_Exercise goal:_
Rewrite every line of the items below as a numbered list, and skip any blank lines.

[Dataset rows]
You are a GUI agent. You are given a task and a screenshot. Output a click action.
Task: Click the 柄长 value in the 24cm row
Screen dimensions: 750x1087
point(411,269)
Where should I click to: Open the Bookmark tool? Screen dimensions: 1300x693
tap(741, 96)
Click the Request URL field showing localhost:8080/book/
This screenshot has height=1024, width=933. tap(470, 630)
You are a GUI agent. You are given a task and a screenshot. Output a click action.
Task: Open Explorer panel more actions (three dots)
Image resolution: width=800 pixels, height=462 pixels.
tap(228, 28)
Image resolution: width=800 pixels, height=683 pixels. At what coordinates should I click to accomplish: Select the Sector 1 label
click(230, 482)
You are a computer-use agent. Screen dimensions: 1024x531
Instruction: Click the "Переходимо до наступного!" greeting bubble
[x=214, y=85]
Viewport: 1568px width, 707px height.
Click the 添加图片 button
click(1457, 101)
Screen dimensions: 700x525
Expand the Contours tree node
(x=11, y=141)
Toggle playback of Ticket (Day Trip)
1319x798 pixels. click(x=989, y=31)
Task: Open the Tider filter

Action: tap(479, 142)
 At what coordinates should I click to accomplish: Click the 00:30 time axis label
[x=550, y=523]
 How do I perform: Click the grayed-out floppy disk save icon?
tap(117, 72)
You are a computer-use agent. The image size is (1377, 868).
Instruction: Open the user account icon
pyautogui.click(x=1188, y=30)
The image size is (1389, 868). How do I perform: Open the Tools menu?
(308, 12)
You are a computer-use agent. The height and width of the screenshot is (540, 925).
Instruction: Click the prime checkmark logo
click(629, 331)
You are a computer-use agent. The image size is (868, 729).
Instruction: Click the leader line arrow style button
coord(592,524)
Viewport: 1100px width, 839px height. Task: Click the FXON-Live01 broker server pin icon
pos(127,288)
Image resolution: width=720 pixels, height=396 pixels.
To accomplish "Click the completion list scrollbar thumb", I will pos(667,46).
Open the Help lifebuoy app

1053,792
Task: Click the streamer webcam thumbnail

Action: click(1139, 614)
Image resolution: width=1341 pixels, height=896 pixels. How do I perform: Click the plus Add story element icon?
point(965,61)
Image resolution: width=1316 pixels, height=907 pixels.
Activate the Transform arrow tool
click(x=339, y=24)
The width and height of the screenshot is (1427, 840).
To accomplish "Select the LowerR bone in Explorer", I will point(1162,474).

_Problem solution:_
1. You are a GUI agent. You are given a task and a screenshot. Output a click action.
2. Task: Click the 柄长 value in the 24cm row
3. Screen dimensions: 750x1087
4. point(411,269)
5. Where should I click to: Open the Bookmark tool? Screen dimensions: 1300x693
6. tap(741, 96)
7. Click the Request URL field showing localhost:8080/book/
8. This screenshot has height=1024, width=933. tap(470, 630)
9. You are a GUI agent. You are given a task and a screenshot. Output a click action.
10. Task: Open Explorer panel more actions (three dots)
11. Image resolution: width=800 pixels, height=462 pixels.
12. tap(228, 28)
13. Image resolution: width=800 pixels, height=683 pixels. At what coordinates should I click to accomplish: Select the Sector 1 label
14. click(230, 482)
15. You are a computer-use agent. Screen dimensions: 1024x531
16. Instruction: Click the "Переходимо до наступного!" greeting bubble
17. [x=214, y=85]
18. Viewport: 1568px width, 707px height.
19. Click the 添加图片 button
20. click(1457, 101)
21. Screen dimensions: 700x525
22. Expand the Contours tree node
23. (x=11, y=141)
24. Toggle playback of Ticket (Day Trip)
25. 1319x798 pixels. click(x=989, y=31)
26. Task: Open the Tider filter
27. Action: tap(479, 142)
28.  At what coordinates should I click to accomplish: Click the 00:30 time axis label
29. [x=550, y=523]
30.  How do I perform: Click the grayed-out floppy disk save icon?
31. tap(117, 72)
32. You are a computer-use agent. The image size is (1377, 868).
33. Instruction: Open the user account icon
34. pyautogui.click(x=1188, y=30)
35. The image size is (1389, 868). How do I perform: Open the Tools menu?
36. (308, 12)
37. You are a computer-use agent. The height and width of the screenshot is (540, 925).
38. Instruction: Click the prime checkmark logo
39. click(629, 331)
40. You are a computer-use agent. The image size is (868, 729).
41. Instruction: Click the leader line arrow style button
42. coord(592,524)
43. Viewport: 1100px width, 839px height. Task: Click the FXON-Live01 broker server pin icon
44. pos(127,288)
45. Image resolution: width=720 pixels, height=396 pixels.
46. To accomplish "Click the completion list scrollbar thumb", I will pos(667,46).
47. Open the Help lifebuoy app
48. 1053,792
49. Task: Click the streamer webcam thumbnail
50. Action: click(1139, 614)
51. Image resolution: width=1341 pixels, height=896 pixels. How do I perform: Click the plus Add story element icon?
52. point(965,61)
53. Image resolution: width=1316 pixels, height=907 pixels.
54. Activate the Transform arrow tool
55. click(x=339, y=24)
56. The width and height of the screenshot is (1427, 840).
57. To accomplish "Select the LowerR bone in Explorer", I will point(1162,474).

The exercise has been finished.